Além das notícias
Na Universidade discutimos o papel do jornalista: informar com acuidade, respeito ao interlocutor e da forma mais coesa e concisa possível.
Mas simplesmente “dar” a notícia não é o suficiente. O papel do comentarista é fundamental para refletir sobre os acontecimentos noticiados e a repercussão deles na sociedade. Talvez os indicadores econômicos, as eleições dos Estados Unidos ou o discurso de alguma autoridade não seria bem compreendido se os comentaristas não dessem o seu “pitaco”.
Esse é o real papel do jornalista: além de dar voz aos lados envolvidos em um fato, mostrar o que esse fato tem a ver com a minha vida. O Jornal da Noite, da Band, apresentado por Boris Casoy, é quase todo estruturado pelos comentários do âncora, maduro e experiente o suficiente para entender o que há de relevante na notícia.
Miriam Leitão, Alexandre Garcia – Bom Dia Brasil – Carlos Alberto Sardenberg, Arnaldo Jabor – Jornal da Globo – também representam o mesmo papel, o de considerar, ir além do assistir às notícias e reproduzir tudo sem refletir.
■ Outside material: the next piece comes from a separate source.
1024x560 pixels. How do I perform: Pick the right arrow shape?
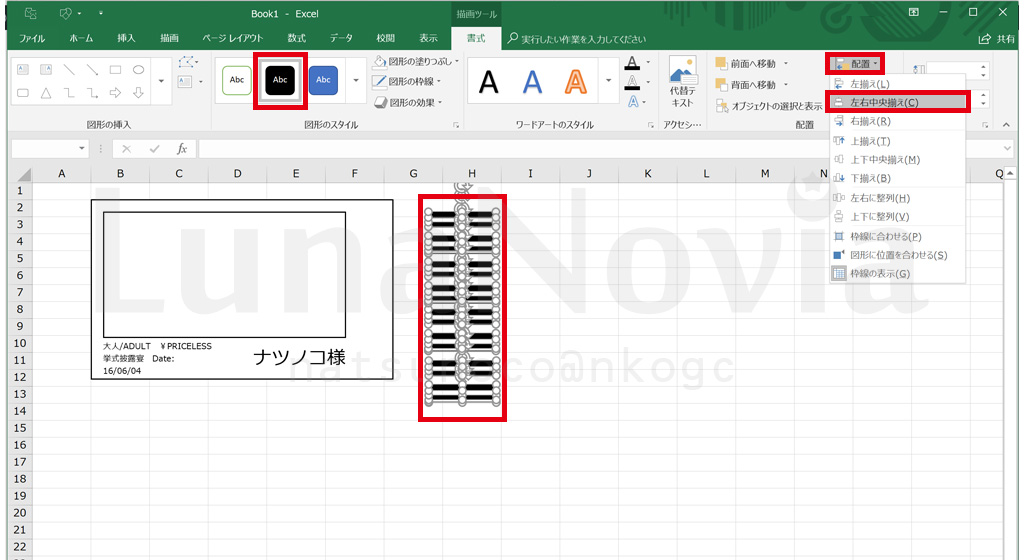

Outros telejornais também trazem opinião, como o Jornal do SBT ou o Jornal Hoje, mas de maneira descontraída e popular. Mesmo assim, cumprem o papel de “chacoalhar” o telespectador.
Uma pena que faltem comentários no Jornal Nacional, por exemplo, uma das maiores audiências da Globo no horário nobre há quase 40 anos. Por que será?
Uma informação, dois interesses
O presidente anunciou um novo braço para o PAC, o industrial. O Brasil está crescendo, a economia ferve, tanto que os bancos aumentam os juros para frear impulsos consumistas da população. A indústria vai receber um auxílio, com a diminuição de impostos e incentivo fiscal. A idéia é aumentar a exportação, produzir mais, ganhar mais dinheiro, ficar igual o Tio Patinhas. Ok! Mas sempre há algo para se refletir, em qualquer assunto. O Jornal da Globo deu a notícia, mas trouxe o Carlos Alberto Sardenberg, para comentar e refletir sobre a medida.
O Jornal Nacional também trouxe um pouco de reflexão, deu voz para os dois lados da moeda, com um professor da Puc explicando porque o tal PAC não é tudo isso que o governo anuncia. Mas acho que o comentário do Sardenberg é muito mais pertinente e esclarecedor.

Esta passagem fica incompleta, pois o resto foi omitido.